==== DATA UNDER STUDY ====
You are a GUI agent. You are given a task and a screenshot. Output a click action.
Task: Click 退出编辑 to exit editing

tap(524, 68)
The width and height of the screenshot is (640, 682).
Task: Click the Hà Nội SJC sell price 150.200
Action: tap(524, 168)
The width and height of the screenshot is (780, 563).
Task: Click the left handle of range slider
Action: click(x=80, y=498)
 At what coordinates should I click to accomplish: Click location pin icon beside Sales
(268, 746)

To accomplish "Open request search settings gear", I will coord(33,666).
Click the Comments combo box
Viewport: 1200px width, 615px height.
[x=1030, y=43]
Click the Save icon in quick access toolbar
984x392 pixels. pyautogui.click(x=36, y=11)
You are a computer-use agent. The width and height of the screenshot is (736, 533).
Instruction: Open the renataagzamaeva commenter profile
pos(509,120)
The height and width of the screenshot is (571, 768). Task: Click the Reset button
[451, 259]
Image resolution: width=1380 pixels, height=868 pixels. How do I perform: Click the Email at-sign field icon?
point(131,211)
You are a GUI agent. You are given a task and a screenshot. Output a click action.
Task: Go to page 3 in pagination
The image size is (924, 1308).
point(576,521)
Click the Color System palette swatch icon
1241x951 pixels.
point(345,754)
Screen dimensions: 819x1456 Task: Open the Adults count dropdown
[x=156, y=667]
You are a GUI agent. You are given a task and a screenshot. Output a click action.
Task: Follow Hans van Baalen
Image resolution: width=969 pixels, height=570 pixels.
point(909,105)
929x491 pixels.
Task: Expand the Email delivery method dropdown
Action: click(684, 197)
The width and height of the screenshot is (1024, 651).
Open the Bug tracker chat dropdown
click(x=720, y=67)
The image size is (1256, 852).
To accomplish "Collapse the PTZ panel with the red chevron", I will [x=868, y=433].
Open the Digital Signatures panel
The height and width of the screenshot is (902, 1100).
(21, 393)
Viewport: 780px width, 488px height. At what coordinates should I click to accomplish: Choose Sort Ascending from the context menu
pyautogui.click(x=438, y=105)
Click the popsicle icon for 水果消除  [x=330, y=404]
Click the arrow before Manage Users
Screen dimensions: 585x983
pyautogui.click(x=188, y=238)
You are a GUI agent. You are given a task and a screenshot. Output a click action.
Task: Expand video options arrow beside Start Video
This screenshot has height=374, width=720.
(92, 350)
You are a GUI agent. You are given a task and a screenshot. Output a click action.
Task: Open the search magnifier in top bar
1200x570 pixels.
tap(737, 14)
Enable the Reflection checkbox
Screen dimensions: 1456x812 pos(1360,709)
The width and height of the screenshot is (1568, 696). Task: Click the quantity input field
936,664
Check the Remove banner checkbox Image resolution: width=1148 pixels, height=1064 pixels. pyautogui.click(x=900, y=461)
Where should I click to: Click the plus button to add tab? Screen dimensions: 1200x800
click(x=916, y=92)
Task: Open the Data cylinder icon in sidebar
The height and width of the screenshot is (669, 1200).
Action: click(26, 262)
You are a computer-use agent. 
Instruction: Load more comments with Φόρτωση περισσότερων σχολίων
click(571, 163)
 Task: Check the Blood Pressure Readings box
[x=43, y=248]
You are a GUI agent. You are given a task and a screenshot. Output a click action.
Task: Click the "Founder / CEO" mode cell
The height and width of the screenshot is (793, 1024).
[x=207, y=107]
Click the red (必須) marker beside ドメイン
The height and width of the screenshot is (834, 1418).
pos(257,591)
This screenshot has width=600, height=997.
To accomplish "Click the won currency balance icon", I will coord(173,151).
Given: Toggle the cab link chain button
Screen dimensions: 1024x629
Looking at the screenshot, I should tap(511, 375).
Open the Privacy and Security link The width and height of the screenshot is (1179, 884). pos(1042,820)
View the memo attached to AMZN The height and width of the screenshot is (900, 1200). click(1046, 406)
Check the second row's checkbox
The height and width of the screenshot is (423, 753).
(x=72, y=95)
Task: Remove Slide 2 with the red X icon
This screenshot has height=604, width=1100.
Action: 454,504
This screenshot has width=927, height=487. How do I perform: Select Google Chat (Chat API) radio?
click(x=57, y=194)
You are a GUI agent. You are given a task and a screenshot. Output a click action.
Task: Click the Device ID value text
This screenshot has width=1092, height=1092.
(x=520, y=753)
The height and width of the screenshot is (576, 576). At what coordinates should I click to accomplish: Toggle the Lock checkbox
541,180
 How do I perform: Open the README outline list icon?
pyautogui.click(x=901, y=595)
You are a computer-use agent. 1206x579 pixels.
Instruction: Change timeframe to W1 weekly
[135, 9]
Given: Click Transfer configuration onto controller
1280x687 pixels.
====
▶ TASK
Produce an exact transcription of the lines from the one containing "This screenshot has width=1092, height=1092." through the end of the records, both included, and no other lines.

▶ FINISHED TASK
This screenshot has width=1092, height=1092.
(x=520, y=753)
The height and width of the screenshot is (576, 576). At what coordinates should I click to accomplish: Toggle the Lock checkbox
541,180
 How do I perform: Open the README outline list icon?
pyautogui.click(x=901, y=595)
You are a computer-use agent. 1206x579 pixels.
Instruction: Change timeframe to W1 weekly
[135, 9]
Given: Click Transfer configuration onto controller
1280x687 pixels.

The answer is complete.